[Stored items]
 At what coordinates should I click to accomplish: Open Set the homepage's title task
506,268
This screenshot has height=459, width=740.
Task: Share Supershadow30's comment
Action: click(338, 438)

◆ **Do this**: Rewrite the items above, replacing "coordinates" with "position" and leaving every other part as it is.

◆ **Written answer**:
 At what position should I click to accomplish: Open Set the homepage's title task
506,268
This screenshot has height=459, width=740.
Task: Share Supershadow30's comment
Action: click(338, 438)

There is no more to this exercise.